So 80 or 99 of guilt is something that has negative value - it may sometimes be intellectually correct - we have done something wrong that it would be good not to repeat - but to beat ourselves up over it is not going to help. And a lot of the guilt - especially guilt about failure or lack of perfect performance at work - is not even reasonable. Because if we judge by results, it is possible - in fact I would say it is typical for the type of person reading this blog - to work too hard, to strive too hard, to persevere at something for which, in truth, we are not cut out. That "something" stops us finding what we really are cut out for - the contribution we could make to the world and our own sense of fulfilment. So the guilt is not only unreasonable, but utterly wrong-headed. The less ambitious sort of person, the type who takes an instrumental view of work as being what has to be done to earn a living, does not suffer the guilt, and is happier as a result. What is wrong is not the ambition - that is a good thing, because only ambition can make us fully alive and useful to the universe - but the guilt that lack of success often brings. The lack of success is feedback and should be valued as such, but the right reaction is not guilt - but to do something different, or differently! Something that takes less effort, and gives a better result, because we like doing it and are better at it.

A small percentage of the time, the guilt should be listened to, because it can point us in a better direction. As M. Scott Peck says in Further Along The Road Less Traveled:

We need these moments of breaking, when we come to realize that we are not okay, that we do not have it all together, that we are not perfect, that we are not without sin. Moments of guilt, moments of contrition, moments when we are lacking in self-esteem, moments when we are bearing the trial of being displeasing to ourselves, are essential to our growth.

But even during these moments, we also need to value and love ourselves. Not only is it possible to love ourselves and realize that we are imperfect, but it's possible to do this at the same time. Indeed, often part of our loving ourselves is the realization that there is something about us that we need to work on.

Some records
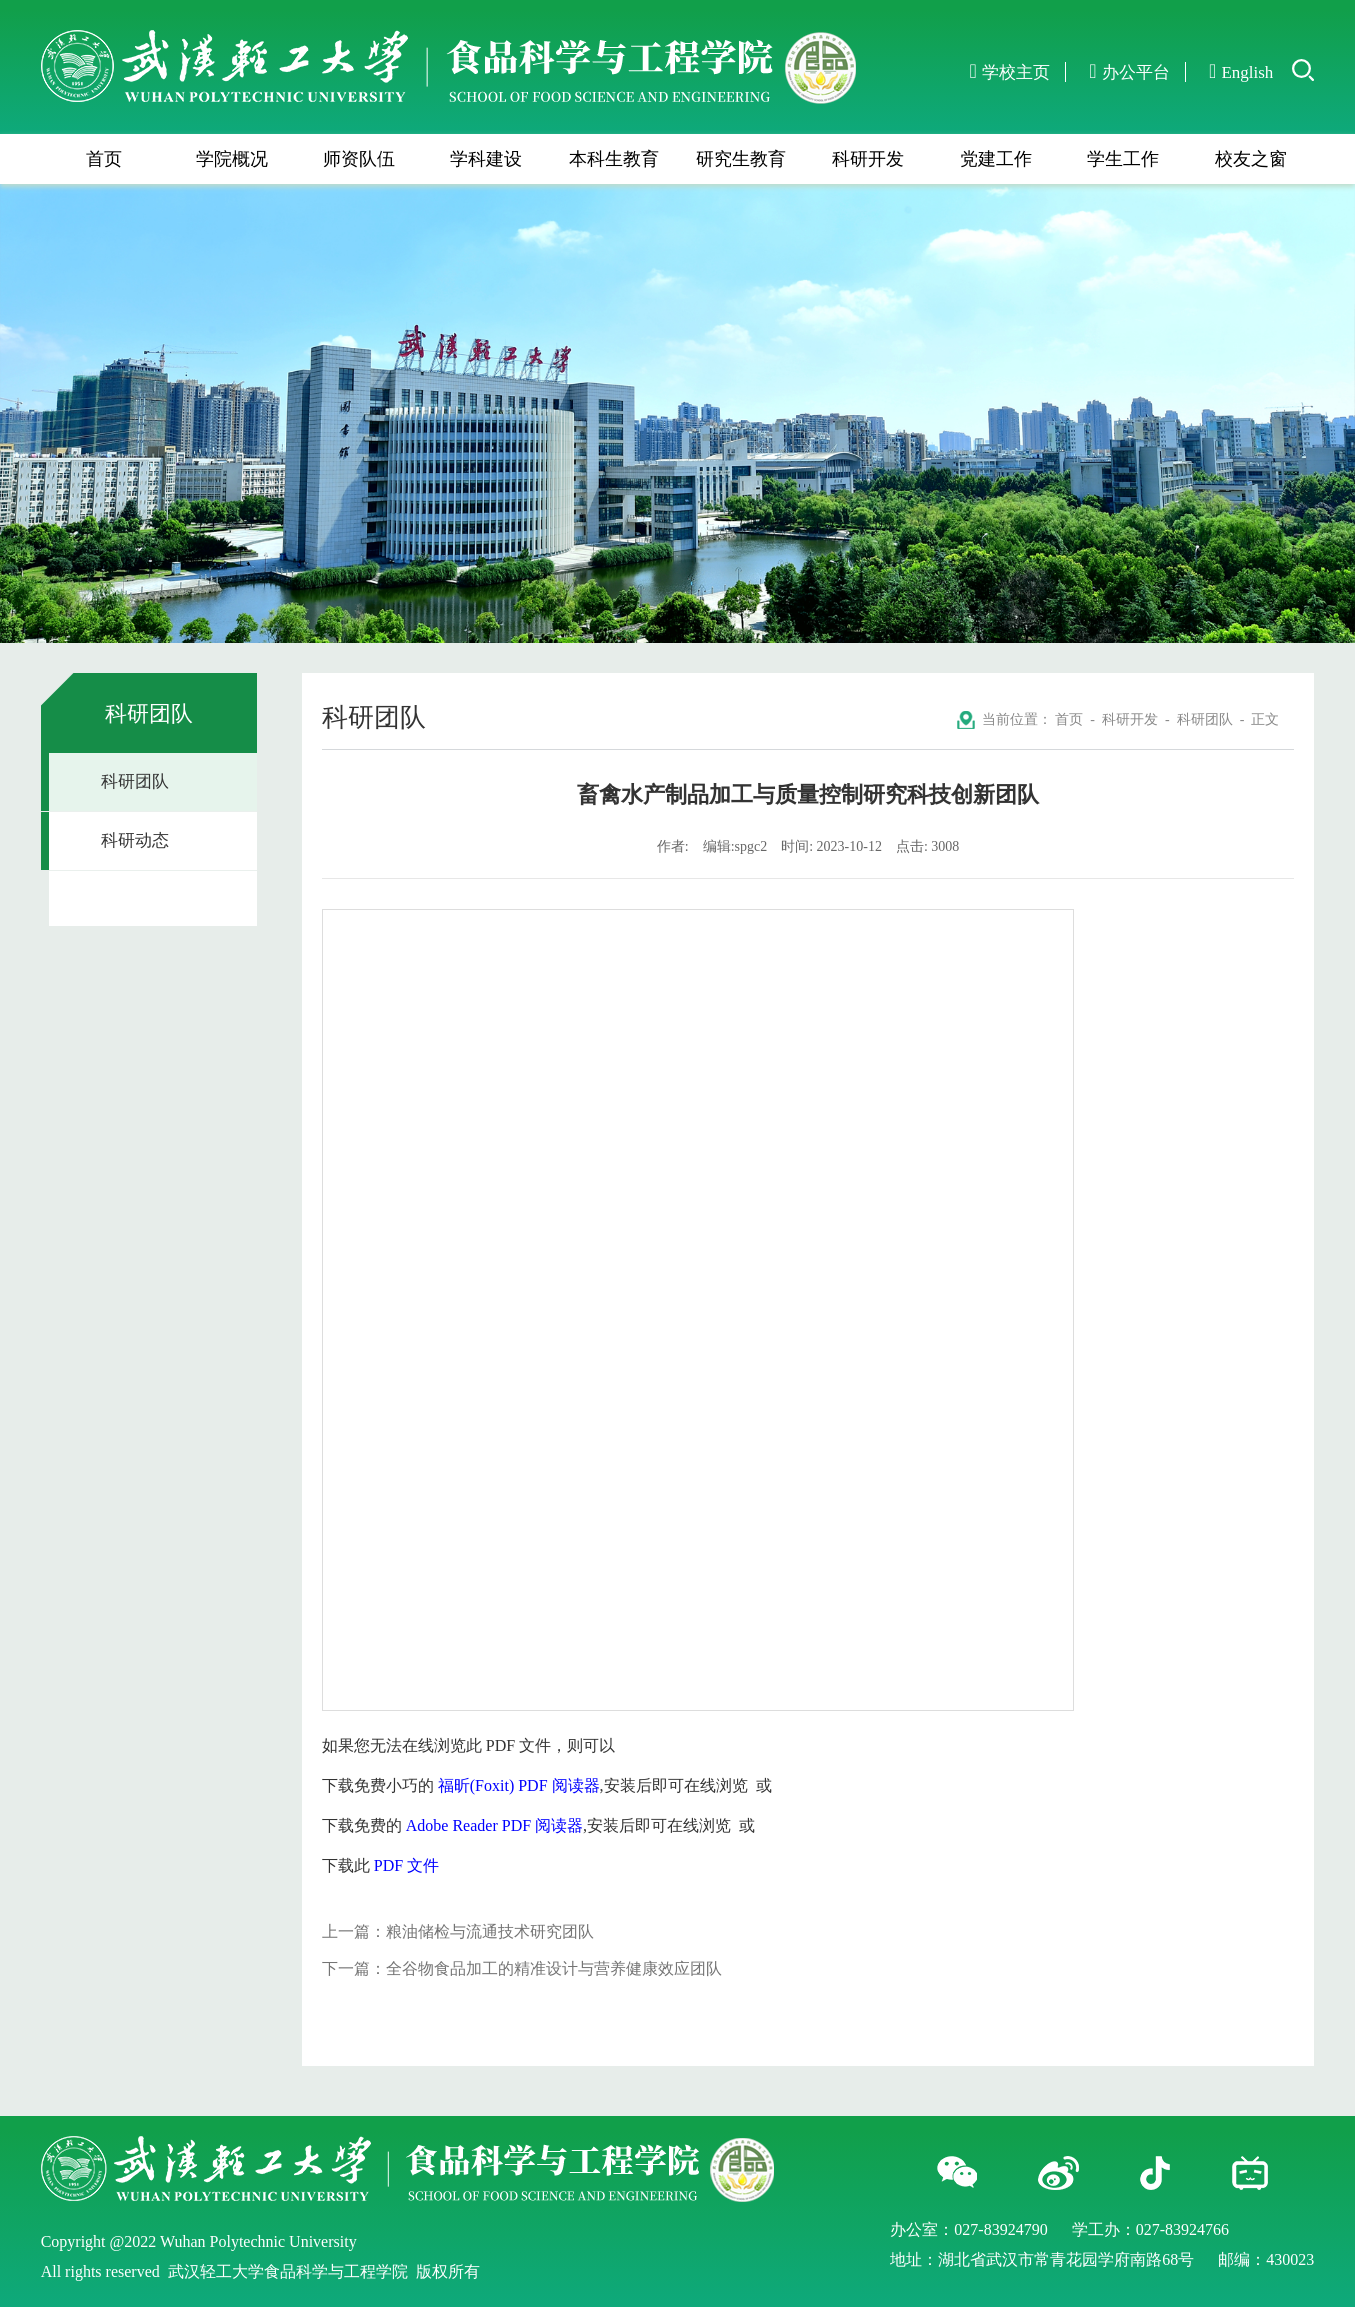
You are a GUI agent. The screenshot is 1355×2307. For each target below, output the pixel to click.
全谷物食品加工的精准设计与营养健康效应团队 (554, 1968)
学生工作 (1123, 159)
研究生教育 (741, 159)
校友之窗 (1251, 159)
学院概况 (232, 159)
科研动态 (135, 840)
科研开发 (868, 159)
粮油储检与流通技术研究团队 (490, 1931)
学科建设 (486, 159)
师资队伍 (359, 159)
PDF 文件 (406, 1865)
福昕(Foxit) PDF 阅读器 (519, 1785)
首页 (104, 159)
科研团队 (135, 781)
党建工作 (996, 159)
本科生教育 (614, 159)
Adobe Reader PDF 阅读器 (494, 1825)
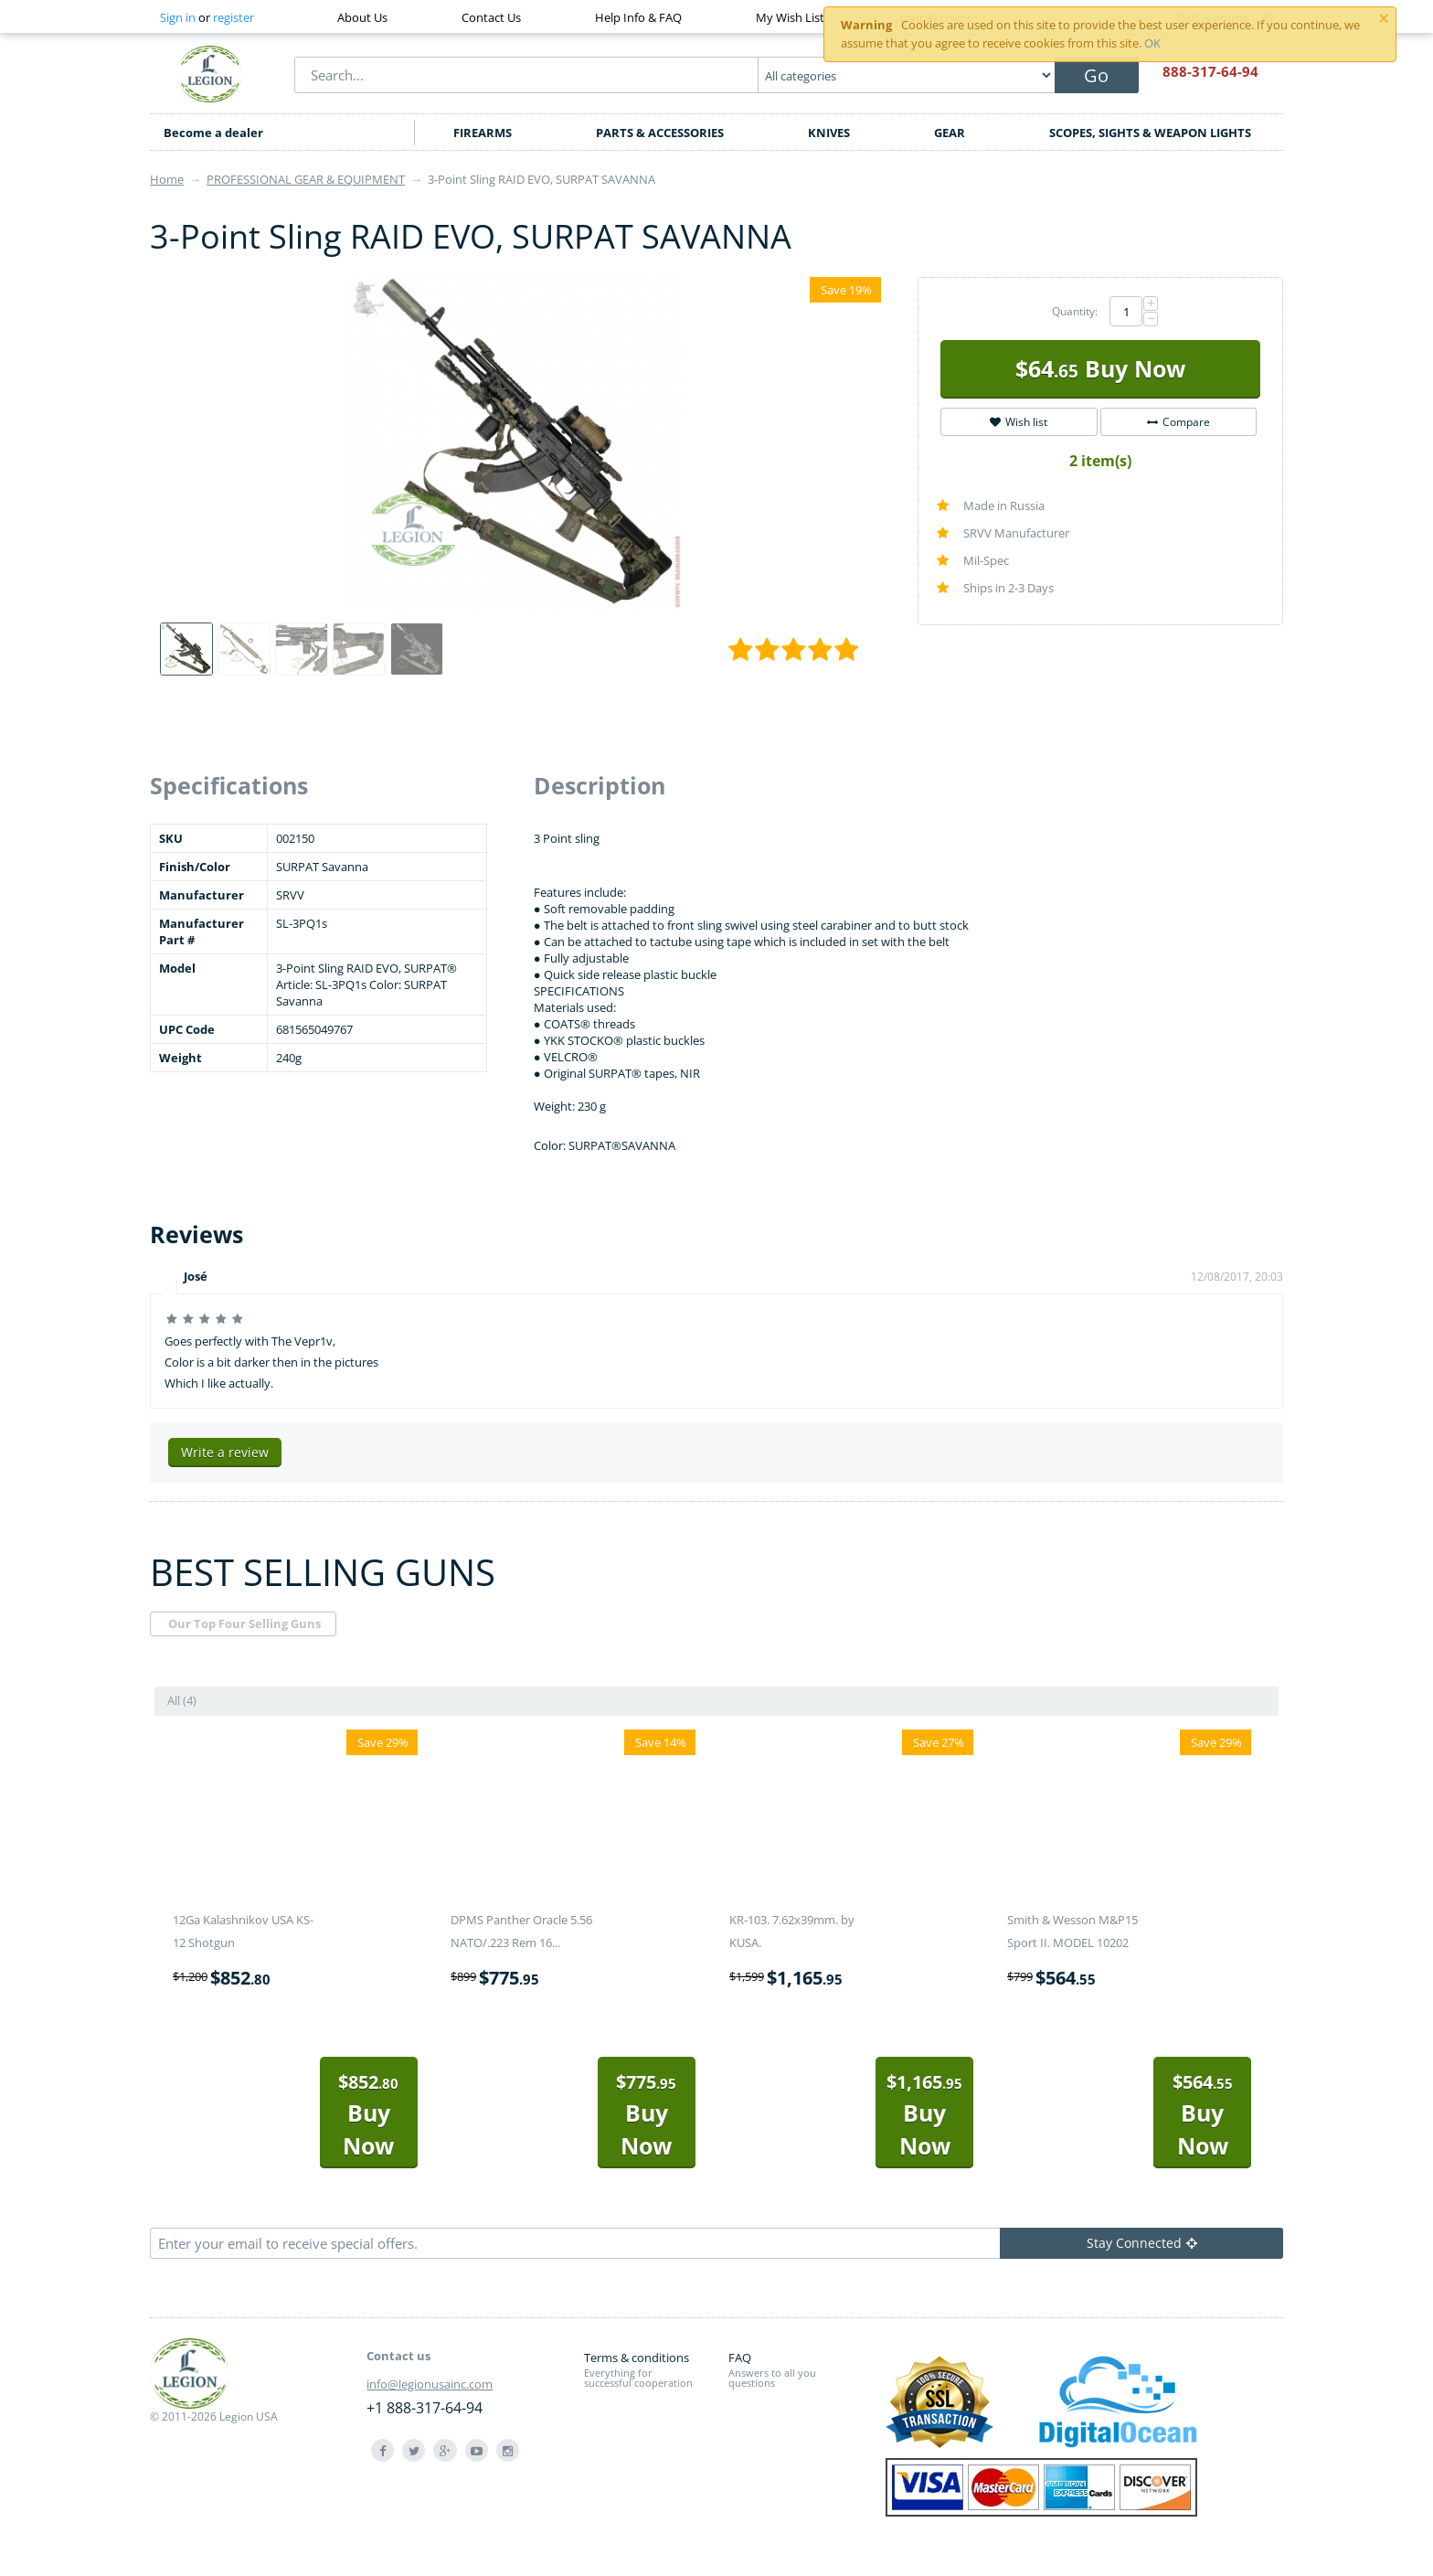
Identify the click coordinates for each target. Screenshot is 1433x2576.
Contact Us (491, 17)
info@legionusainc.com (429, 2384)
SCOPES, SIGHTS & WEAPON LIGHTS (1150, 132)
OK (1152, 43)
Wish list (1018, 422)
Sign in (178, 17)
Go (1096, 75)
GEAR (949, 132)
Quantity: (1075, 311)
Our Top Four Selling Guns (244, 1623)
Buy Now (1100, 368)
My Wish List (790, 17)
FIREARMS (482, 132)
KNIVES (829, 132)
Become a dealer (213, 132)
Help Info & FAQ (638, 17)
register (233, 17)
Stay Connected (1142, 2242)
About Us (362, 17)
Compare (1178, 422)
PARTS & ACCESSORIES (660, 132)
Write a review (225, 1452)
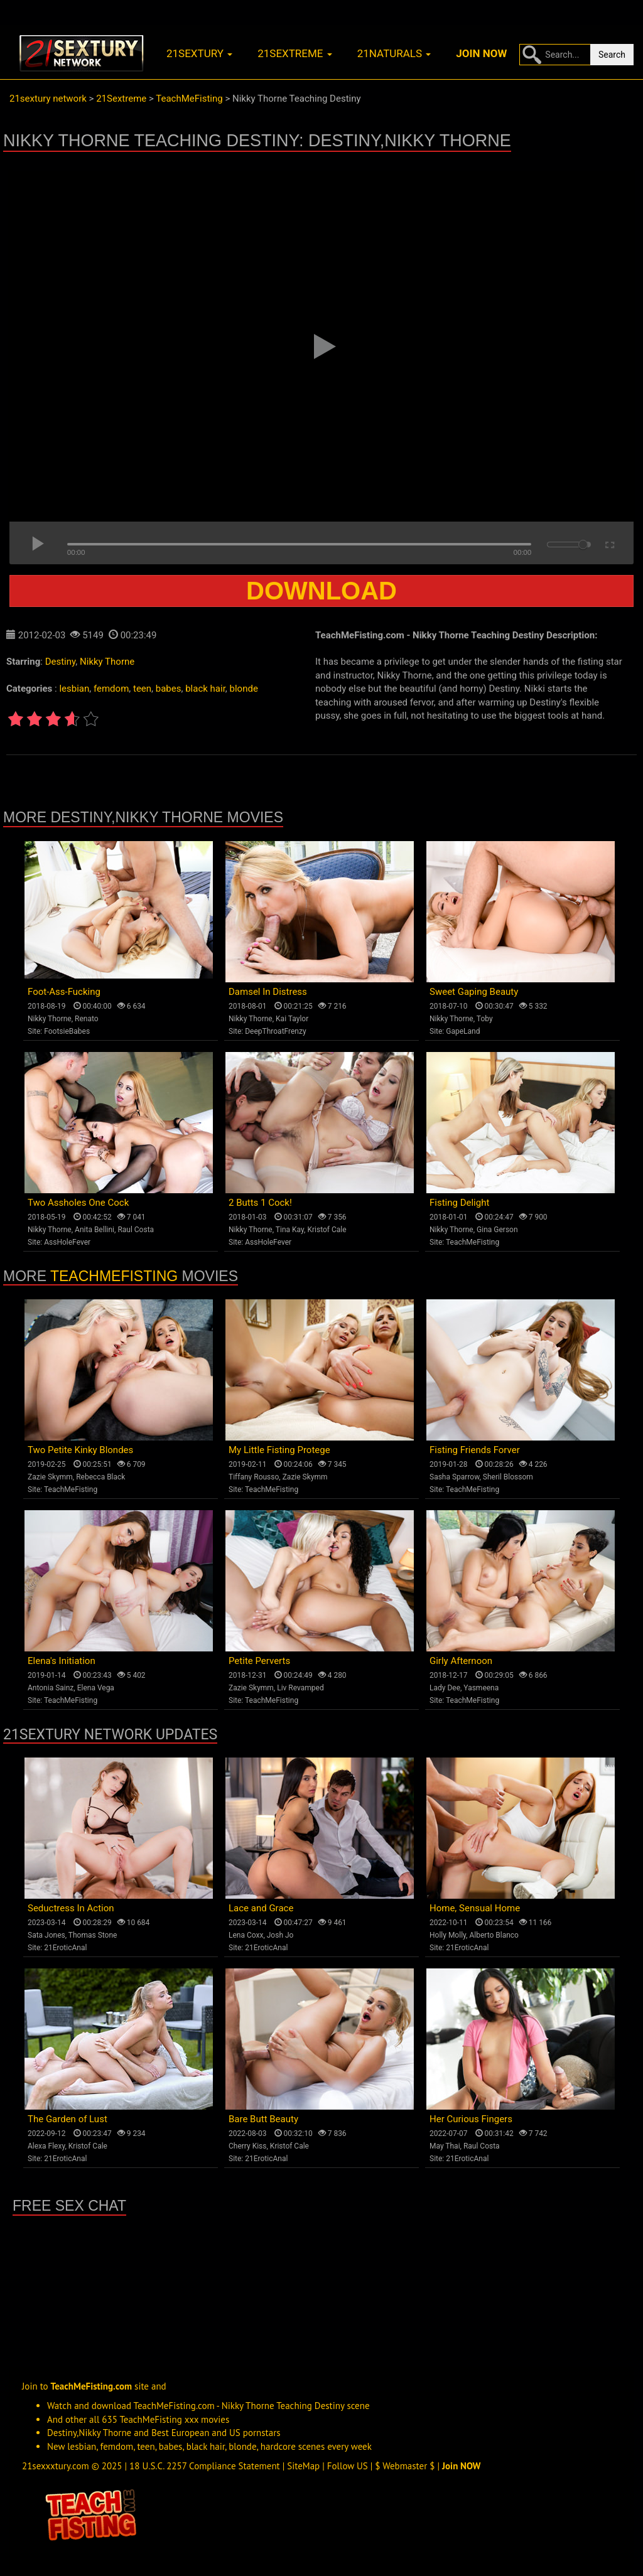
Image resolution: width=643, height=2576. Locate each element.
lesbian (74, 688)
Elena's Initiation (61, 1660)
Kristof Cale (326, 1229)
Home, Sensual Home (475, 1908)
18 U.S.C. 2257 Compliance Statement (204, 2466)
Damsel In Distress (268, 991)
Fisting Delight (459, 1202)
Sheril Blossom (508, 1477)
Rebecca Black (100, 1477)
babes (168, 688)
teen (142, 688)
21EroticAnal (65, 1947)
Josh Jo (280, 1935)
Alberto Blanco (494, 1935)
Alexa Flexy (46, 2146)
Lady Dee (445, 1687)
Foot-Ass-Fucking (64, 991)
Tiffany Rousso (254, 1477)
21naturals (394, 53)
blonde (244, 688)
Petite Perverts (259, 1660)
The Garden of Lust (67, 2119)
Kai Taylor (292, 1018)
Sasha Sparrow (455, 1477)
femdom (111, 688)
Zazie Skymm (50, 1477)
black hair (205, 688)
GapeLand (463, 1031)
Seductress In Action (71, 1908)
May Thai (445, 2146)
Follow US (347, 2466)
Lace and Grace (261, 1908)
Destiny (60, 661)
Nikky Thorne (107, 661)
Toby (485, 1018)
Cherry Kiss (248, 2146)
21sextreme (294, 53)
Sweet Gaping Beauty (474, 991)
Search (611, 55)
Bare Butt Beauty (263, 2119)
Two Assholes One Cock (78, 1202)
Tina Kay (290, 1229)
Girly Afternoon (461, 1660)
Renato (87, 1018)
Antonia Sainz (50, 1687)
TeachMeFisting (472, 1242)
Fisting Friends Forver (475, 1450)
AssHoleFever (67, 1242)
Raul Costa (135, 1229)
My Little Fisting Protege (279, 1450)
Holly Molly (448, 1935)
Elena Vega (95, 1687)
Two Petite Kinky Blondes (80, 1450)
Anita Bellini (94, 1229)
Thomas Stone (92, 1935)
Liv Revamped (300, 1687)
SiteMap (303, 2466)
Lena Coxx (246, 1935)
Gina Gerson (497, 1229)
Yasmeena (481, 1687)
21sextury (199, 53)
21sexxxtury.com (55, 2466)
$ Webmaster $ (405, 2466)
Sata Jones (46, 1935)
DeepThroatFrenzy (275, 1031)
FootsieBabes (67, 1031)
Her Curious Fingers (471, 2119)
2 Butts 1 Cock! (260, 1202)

Short task:
Return, word for word, everything in the passage on guilt from "We need these" down to "to work on.".

Completed task:
We need these moments of breaking, when we come to realize that we are not okay, that we do not have it all together, that we are not perfect, that we are not without sin. Moments of guilt, moments of contrition, moments when we are lacking in self-esteem, moments when we are bearing the trial of being displeasing to ourselves, are essential to our growth.

But even during these moments, we also need to value and love ourselves. Not only is it possible to love ourselves and realize that we are imperfect, but it's possible to do this at the same time. Indeed, often part of our loving ourselves is the realization that there is something about us that we need to work on.